How to Use Logistic Regression with sklearn in Python

Use LogisticRegression from sklearn.linear_model by creating a model instance, fitting it with training data using fit(), and then predicting with predict(). This process trains the model to classify data based on input features.

📐

Syntax

The basic syntax to use logistic regression in sklearn involves importing the class, creating an instance, fitting the model to data, and making predictions.

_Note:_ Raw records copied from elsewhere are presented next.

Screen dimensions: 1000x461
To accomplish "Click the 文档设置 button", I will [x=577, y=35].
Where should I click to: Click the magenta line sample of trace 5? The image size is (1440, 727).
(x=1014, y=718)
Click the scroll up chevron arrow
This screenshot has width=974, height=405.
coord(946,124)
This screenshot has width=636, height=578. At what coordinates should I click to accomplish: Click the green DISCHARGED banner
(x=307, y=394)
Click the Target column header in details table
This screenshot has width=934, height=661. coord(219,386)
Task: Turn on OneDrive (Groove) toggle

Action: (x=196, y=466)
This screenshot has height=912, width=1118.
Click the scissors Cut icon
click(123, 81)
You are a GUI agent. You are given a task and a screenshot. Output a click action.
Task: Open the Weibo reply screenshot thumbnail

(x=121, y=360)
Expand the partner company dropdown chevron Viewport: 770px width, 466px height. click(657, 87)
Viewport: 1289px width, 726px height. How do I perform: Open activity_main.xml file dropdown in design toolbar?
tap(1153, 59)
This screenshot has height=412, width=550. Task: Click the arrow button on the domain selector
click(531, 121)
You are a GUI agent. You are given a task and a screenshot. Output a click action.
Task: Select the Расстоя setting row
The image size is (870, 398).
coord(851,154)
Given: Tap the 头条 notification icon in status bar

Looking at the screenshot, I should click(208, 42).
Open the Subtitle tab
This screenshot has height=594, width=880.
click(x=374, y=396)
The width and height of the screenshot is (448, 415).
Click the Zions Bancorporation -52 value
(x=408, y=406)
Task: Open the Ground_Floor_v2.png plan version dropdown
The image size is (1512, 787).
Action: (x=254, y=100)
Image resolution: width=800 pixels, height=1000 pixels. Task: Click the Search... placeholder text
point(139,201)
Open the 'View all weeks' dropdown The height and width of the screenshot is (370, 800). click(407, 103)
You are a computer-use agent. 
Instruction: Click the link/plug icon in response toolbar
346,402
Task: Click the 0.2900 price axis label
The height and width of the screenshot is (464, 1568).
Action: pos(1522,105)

LogisticRegression(): Creates the logistic regression model.
fit(X_train, y_train): Trains the model on features X_train and labels y_train.
predict(X_test): Predicts labels for new data X_test.

python

from sklearn.linear_model import LogisticRegression

model = LogisticRegression()
model.fit(X_train, y_train)
predictions = model.predict(X_test)

💻

Example

This example shows how to train a logistic regression model on a simple dataset and predict the class labels.

python

from sklearn.linear_model import LogisticRegression
from sklearn.datasets import load_iris
from sklearn.model_selection import train_test_split
from sklearn.metrics import accuracy_score

# Load dataset
iris = load_iris()
X = iris.data
y = (iris.target == 0).astype(int)  # Binary classification: class 0 vs others

# Split data
X_train, X_test, y_train, y_test = train_test_split(X, y, test_size=0.3, random_state=42)

# Create and train model
model = LogisticRegression(max_iter=200)
model.fit(X_train, y_train)

# Predict
predictions = model.predict(X_test)

# Evaluate
accuracy = accuracy_score(y_test, predictions)
print(f"Accuracy: {accuracy:.2f}")

Output

Accuracy: 1.00

⚠️

Common Pitfalls

Common mistakes when using logistic regression in sklearn include:

Not scaling features when needed, which can slow convergence.
Using default max_iter too low, causing the model not to converge.
Confusing predict() (class labels) with predict_proba() (probabilities).
Trying to use logistic regression for multi-class without specifying the right solver or multi-class option.

python

from sklearn.linear_model import LogisticRegression

# Wrong: default max_iter too low for some data
model = LogisticRegression()
model.fit(X_train, y_train)  # May warn about convergence

# Right: increase max_iter
model = LogisticRegression(max_iter=200)
model.fit(X_train, y_train)

📊

Quick Reference

Method/Parameter	Description
LogisticRegression()	Create logistic regression model instance
fit(X, y)	Train model on features X and labels y
predict(X)	Predict class labels for X
predict_proba(X)	Predict class probabilities for X
max_iter	Maximum iterations for solver to converge (default 100)
solver	Algorithm to use (e.g., 'lbfgs', 'liblinear')
multi_class	'auto', 'ovr', or 'multinomial' for multi-class handling

✅

Key Takeaways

Import LogisticRegression from sklearn.linear_model to create the model.

Always fit the model with training data before predicting.

Increase max_iter if the model does not converge.

Use predict() for class labels and predict_proba() for probabilities.

Scale features if convergence is slow or data varies widely.